第5章 【番外編】マツノトクエスト 第四章
ほんとコイツら現実もゲーム世界でもキャラ変わらないな。
レベル1の私がこんなんに適う訳ないのに!!
べたべたして気持ち悪いし早く抜け出したいが、パーティメンバーは真顔でコチラをただただ観察している。

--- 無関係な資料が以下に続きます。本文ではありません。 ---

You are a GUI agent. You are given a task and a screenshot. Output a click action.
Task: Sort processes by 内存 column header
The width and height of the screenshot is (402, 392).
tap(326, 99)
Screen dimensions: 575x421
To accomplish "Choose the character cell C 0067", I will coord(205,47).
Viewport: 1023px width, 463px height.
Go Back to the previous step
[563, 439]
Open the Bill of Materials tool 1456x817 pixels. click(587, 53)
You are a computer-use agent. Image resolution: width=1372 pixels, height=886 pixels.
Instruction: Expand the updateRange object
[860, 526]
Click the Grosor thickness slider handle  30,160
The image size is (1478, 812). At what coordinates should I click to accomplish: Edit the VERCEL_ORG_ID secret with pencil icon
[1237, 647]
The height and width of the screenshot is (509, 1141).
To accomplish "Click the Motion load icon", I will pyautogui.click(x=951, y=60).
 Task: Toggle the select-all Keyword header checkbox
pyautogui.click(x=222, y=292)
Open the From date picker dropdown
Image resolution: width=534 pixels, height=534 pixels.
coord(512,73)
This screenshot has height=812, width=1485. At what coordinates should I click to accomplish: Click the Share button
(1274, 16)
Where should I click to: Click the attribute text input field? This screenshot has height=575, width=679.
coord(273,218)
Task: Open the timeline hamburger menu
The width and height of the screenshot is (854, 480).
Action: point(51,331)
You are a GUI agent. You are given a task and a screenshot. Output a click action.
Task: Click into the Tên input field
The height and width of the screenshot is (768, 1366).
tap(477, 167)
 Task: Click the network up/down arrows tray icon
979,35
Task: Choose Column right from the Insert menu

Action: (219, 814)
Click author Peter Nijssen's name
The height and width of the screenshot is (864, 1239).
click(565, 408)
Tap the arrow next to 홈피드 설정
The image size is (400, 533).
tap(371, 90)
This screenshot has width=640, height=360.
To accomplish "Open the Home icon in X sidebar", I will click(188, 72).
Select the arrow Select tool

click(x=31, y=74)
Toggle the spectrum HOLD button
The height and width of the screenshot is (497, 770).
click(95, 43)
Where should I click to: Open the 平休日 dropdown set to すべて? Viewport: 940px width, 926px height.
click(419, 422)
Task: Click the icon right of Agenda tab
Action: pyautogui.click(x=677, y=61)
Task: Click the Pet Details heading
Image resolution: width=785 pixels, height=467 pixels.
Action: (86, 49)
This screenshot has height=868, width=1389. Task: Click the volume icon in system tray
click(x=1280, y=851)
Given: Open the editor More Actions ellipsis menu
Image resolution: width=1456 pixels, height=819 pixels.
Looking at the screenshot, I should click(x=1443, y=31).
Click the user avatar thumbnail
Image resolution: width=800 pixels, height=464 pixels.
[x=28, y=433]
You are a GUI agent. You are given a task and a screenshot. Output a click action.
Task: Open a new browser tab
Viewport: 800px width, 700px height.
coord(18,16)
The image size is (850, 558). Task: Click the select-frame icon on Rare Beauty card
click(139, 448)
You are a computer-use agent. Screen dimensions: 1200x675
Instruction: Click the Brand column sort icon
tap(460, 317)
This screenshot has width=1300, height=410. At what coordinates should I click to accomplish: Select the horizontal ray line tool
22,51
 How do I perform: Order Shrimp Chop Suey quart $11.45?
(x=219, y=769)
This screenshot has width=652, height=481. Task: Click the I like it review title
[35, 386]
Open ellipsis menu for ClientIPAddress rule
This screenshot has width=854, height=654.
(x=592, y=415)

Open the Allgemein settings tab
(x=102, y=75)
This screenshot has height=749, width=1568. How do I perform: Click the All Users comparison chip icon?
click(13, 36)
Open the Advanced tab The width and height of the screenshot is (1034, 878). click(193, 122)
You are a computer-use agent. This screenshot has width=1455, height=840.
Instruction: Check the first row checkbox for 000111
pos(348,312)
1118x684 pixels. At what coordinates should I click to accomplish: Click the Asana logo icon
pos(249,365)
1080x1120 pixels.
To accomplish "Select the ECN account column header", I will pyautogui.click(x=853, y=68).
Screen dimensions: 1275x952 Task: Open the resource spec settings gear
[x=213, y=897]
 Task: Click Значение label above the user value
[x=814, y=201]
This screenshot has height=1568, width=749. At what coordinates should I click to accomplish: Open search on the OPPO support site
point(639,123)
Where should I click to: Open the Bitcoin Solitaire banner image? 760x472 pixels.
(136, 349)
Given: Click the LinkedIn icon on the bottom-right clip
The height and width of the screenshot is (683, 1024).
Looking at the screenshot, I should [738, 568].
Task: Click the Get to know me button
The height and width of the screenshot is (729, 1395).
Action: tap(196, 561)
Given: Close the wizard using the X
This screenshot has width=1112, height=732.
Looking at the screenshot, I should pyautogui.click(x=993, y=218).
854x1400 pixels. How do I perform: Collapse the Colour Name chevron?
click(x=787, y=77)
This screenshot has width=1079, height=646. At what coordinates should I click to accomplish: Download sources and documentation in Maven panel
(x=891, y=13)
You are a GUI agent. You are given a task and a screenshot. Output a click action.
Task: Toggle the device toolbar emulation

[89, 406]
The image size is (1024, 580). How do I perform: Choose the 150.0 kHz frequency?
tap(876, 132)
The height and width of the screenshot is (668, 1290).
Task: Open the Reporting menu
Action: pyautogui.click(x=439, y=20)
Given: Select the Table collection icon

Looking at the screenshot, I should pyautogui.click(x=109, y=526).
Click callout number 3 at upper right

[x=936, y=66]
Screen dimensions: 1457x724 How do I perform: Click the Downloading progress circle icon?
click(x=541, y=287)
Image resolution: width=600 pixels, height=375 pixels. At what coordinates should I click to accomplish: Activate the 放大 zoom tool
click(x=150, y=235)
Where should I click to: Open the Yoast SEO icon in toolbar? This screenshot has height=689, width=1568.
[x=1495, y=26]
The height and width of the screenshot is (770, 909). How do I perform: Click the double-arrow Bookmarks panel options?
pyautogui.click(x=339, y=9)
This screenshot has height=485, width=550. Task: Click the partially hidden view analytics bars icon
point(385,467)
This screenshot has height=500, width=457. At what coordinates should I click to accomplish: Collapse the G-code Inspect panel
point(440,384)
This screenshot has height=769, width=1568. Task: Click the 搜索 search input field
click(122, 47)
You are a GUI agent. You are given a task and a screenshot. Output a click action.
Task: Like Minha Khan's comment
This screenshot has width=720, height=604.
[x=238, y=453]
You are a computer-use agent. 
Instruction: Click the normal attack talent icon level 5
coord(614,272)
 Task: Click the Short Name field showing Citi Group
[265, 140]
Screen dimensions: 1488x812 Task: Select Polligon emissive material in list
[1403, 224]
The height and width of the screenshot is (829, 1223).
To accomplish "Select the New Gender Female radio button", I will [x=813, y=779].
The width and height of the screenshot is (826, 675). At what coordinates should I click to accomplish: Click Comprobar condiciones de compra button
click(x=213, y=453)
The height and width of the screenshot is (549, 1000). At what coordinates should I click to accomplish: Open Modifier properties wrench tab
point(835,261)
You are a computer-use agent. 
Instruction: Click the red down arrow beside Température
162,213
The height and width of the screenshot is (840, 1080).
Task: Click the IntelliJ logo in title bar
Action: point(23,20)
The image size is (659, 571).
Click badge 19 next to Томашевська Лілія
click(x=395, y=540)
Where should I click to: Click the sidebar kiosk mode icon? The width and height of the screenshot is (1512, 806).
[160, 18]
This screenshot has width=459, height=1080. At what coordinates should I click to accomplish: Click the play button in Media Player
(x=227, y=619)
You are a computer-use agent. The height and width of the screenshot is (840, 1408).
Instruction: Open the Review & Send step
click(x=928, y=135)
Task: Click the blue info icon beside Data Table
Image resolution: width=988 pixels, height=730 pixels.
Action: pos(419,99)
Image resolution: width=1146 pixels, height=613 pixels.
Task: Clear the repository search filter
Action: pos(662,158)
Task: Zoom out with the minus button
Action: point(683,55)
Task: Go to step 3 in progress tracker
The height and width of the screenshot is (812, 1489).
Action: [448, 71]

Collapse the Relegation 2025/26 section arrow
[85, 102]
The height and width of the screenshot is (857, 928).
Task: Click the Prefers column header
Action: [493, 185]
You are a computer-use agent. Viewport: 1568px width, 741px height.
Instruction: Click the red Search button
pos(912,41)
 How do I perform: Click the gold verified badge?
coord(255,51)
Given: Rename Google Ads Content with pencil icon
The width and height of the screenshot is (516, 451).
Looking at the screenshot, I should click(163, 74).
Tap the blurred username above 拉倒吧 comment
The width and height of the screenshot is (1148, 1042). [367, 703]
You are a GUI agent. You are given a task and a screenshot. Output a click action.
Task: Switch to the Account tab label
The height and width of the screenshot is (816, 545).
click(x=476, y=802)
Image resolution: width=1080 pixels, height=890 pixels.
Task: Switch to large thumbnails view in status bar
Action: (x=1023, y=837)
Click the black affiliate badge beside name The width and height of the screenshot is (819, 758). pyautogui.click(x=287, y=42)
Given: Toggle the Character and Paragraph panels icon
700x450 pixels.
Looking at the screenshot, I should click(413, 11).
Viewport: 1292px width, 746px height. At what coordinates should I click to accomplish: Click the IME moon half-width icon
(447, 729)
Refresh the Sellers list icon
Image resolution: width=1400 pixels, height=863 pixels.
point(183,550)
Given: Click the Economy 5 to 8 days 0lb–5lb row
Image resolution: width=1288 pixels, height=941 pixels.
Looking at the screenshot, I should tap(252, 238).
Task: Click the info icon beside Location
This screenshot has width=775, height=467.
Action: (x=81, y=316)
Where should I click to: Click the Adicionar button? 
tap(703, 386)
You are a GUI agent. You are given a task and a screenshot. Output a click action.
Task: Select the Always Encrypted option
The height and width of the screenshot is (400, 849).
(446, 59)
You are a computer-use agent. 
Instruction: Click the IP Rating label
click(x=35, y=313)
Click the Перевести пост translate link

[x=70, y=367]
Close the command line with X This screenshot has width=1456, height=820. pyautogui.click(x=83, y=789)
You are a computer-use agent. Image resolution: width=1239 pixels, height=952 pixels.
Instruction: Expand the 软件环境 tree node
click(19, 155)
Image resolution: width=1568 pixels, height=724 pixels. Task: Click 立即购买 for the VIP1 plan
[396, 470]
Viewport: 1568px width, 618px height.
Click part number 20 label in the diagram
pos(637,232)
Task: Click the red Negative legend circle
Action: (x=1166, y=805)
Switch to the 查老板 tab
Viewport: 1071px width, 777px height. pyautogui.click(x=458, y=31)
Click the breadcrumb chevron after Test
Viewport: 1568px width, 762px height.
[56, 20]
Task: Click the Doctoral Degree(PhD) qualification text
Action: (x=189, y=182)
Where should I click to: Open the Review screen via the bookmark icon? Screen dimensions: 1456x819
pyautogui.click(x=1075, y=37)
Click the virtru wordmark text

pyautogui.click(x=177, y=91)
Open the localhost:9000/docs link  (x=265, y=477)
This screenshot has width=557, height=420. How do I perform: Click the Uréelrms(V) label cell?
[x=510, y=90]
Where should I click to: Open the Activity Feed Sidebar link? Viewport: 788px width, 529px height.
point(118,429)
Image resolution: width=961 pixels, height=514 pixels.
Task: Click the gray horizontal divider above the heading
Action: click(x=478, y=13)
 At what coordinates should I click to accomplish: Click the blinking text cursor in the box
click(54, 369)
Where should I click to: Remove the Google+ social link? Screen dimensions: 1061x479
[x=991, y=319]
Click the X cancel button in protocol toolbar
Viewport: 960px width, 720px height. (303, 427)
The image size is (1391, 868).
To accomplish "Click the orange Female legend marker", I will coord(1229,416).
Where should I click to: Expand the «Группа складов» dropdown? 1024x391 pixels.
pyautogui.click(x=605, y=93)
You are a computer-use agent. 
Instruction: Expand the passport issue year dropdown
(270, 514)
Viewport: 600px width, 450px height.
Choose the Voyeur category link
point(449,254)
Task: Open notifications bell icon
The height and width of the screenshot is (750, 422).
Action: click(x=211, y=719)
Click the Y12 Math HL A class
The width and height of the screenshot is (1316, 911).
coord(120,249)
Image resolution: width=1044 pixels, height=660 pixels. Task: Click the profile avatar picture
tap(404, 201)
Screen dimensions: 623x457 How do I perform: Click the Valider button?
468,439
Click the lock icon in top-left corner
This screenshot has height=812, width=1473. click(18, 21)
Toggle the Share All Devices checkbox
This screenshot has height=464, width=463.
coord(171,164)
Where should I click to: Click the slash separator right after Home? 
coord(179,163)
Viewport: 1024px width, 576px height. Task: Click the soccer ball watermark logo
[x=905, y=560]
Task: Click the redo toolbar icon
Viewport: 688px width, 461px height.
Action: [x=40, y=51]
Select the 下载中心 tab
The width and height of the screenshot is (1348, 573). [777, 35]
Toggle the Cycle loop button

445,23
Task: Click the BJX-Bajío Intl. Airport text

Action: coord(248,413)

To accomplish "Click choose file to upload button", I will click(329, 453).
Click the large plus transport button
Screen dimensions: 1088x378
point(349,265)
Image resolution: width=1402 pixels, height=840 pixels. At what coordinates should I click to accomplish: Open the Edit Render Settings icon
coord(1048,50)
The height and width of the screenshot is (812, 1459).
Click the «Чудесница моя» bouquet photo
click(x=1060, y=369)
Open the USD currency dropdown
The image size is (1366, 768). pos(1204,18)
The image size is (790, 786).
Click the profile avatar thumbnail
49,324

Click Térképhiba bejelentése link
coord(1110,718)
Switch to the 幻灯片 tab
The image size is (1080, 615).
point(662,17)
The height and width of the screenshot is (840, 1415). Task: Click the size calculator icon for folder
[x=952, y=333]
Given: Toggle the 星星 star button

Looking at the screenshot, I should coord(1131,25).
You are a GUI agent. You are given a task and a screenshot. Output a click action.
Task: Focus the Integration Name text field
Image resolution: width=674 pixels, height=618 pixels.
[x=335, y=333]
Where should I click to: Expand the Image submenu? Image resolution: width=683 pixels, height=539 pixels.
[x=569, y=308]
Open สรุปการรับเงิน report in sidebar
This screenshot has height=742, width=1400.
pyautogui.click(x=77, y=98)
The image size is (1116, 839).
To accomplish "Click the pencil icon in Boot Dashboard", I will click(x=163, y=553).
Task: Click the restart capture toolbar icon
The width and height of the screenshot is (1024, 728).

「あ、アンタ達ちょっとは強いんでしょ?! 私よりレベルあるんだしカラ松は知らないけどなんとかしてよ! じゃないともう旅ついてかないからねっ」
大声を出して二人を睨み上げるとやっと重たい腰を上げて二人はウンと背伸びをして準備運動をし始めた。
おい、早くしろって。
マジこれ気持ち悪いんだけど……。
「仕方ねぇなー、カラ松。 お前レベルいくつ?」
「俺か? 俺はレベル6だが」
くっ……やっぱり私よかレベル高いじゃん!!
むっかつく、このモンスターよりもカラ松にハリセン打ち込みたい。
「ちょ、ちょっと!! なんか服溶けそうなんだけど……ヤバイヤバイ買ったばっかなのに」
「「………」」
「やっぱもう少し待つか」
「そうだな、あと少しだけ」
マジ伝説のパーティってこんななの?
下ネタだしエロイし、あ、エロイのは現実世界でも一緒だから変わらないか。
早く助けてくれないと私の装備がダメになるんだけど……。
「も、いいから!! 早く助け……」
━━━━━━━ヒュン!!!
「え? なんだぁ?!」
「ん~?!」
「うひゃぁっ!!」
急にどこからか矢が飛んできて、私は触手と切り離されて地面に倒れてしまう。
一体どこから矢が飛んできたのかはわからないが、自分を助けてくれたのはこの二人ではない事は確かだ。
━━━━━━ヒュン!! ヒュン!!!
プスプスと赤いモンスターに矢が何度も当たると、空気が抜けたようにプシュ―っと潰れて消えていく。
誰かが倒してくれたようだ。
「な、なに? ………ビックリしたぁ」
「誰かいるのか?! おい、隠れてないで出てこいよぉ」
「また俺のファンが一人出てきたという事か……ハッハッハ参ったぜ、全く……俺の魅力も困ったものだなぁ、ハハ~ン!! ア━━━ッ、矢が頭にぃぃぃい!!」
途端カラ松の頭部に矢が刺さり、頭頂部から血が噴き出す。
誰の仕業かわからないけどザマァ。